Chocolate para muito é um vício, afinal, ele age diretamente na produção de serotonina – o hormônio que nos causa a sensação de prazer. Até aí, tudo bem comum. Mas se dissermos que uma nova moda na Europa deu uma nova função para o cacau – principal matéria-prima do chocolate?

Sim, os jovens europeus desde 2007 estão cheirando pó de cacau antes de ir para a balada ou para festas de música eletrônica.

Bizarro ou não, a iniciativa partiu do chocolatier belga Dominique Persoone, que criou um dispositivo para que as pessoas pudessem cheirar o cacau da mesma forma que se faz com a cocaína. Segundo a empresa Chocolate Line, de propriedade de Persoone, nos últimos 10 anos já foram vendidas 25 mil unidades do aparelho que permite se “drogar” com o principal ingrediente do chocolate.

Porém, a ideia não é cheirar o cacau puro, que, segundo Dominique Persoone, não produz o efeito desejado – seria muito “fraco”. Ele testou várias combinações e chegou à fórmula “perfeita” para quem deseja se “animar”: cacau em pó, hortelã e gengibre. Essa mistura é inserida no dispositivo criado pelo chocolatier, e que tem o formato de uma catapulta em miniatura. O usuário, então, aperta um botão e o pó é jogado contra a narina.

“O hortelã e o gengibre ativam seu nariz. Daí o sabor deles diminui e o chocolate fica no cérebro”, comenta Persoone em publicação feita em sua conta no Facebook.

Mas faz pode fazer mal

Apesar do cacau ser muito benéfico para o organismo, sendo rico em magnésio, que relaxa os músculos e flavonoides, que melhoram a circulação e a função cognitiva, segundo comprova um estudo publicado pela Revista Americana de Nutrição Clínica, sua aspiração ainda não foi pesquisada.

“Os efeitos de cheirar chocolate não foram estudados”, afirma o psiquiatra Andrés Herane, professor do King’s College de Londres, na Inglaterra, em entrevista para a rede de televisão britânica BBC. Ainda assim, ele alerta para possíveis danos causados pela aspiração do produto. “O chocolate tem muitas propriedades que o transformam em uma substância viciante e, obviamente, acarreta em efeitos colaterais no cérebro”, diz Herane.

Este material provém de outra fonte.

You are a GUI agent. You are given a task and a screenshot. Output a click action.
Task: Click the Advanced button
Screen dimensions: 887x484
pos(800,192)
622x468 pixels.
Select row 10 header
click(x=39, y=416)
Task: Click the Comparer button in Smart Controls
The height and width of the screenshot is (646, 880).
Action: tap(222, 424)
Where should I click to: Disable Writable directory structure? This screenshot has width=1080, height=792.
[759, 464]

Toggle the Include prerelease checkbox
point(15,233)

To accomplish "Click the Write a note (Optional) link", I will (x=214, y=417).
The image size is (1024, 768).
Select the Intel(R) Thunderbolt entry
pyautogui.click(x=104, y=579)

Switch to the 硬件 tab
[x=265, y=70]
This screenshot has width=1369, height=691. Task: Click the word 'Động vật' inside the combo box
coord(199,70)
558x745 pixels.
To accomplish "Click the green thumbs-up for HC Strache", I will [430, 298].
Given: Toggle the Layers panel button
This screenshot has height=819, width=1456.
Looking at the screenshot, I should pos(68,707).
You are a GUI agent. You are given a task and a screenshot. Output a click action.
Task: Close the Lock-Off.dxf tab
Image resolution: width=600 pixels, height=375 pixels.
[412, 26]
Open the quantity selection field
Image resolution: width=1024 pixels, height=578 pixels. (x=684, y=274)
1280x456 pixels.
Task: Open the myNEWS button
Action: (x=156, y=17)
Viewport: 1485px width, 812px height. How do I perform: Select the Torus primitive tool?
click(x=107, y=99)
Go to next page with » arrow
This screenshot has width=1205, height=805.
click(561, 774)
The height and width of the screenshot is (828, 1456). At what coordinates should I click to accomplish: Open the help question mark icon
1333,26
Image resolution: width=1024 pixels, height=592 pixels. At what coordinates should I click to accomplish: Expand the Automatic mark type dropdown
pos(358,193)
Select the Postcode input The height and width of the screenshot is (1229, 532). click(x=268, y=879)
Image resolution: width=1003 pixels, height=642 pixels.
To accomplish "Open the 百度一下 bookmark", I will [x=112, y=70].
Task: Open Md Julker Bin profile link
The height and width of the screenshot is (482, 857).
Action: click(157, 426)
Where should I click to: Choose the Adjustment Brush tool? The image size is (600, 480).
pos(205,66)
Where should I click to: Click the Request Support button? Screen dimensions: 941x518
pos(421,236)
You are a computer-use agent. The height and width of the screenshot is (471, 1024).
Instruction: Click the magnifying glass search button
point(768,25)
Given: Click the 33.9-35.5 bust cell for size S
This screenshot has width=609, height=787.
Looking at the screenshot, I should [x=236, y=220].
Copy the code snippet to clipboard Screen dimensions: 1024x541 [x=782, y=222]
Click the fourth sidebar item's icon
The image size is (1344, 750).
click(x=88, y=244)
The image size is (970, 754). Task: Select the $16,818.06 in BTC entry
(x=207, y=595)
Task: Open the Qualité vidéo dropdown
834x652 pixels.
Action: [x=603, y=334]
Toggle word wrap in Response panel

O professor acredita até que o chocolate poderia ser incluído na categoria dos entorpecentes. “Há um efeito de procura compulsiva que implica que quem o consome precisa aumentar cada vez mais a dose para sentir o mesmo efeito de prazer”, esclarece o psiquiatra. Ele lembra que o efeito de cheirar o cacau é mais rápido do que a ingestão do chocolate. “Vai dos pulmões diretamente para o sangue, que leva para o cérebro. É um efeito ‘peak’ [máximo] mais alto, mas com uma duração menor. Por isso, os que cheiram substâncias precisam fazer isso várias vezes em um período relativamente curto e têm maior risco de vício, porque a vida média [da substância no corpo] é mais curta”, explica.

Além disso, os especialistas ouvidos pela BBC lembram que qualquer substância que não seja própria para ser aspirada pode causar danos no nariz e, consequentemente, em todo o sistema respiratório.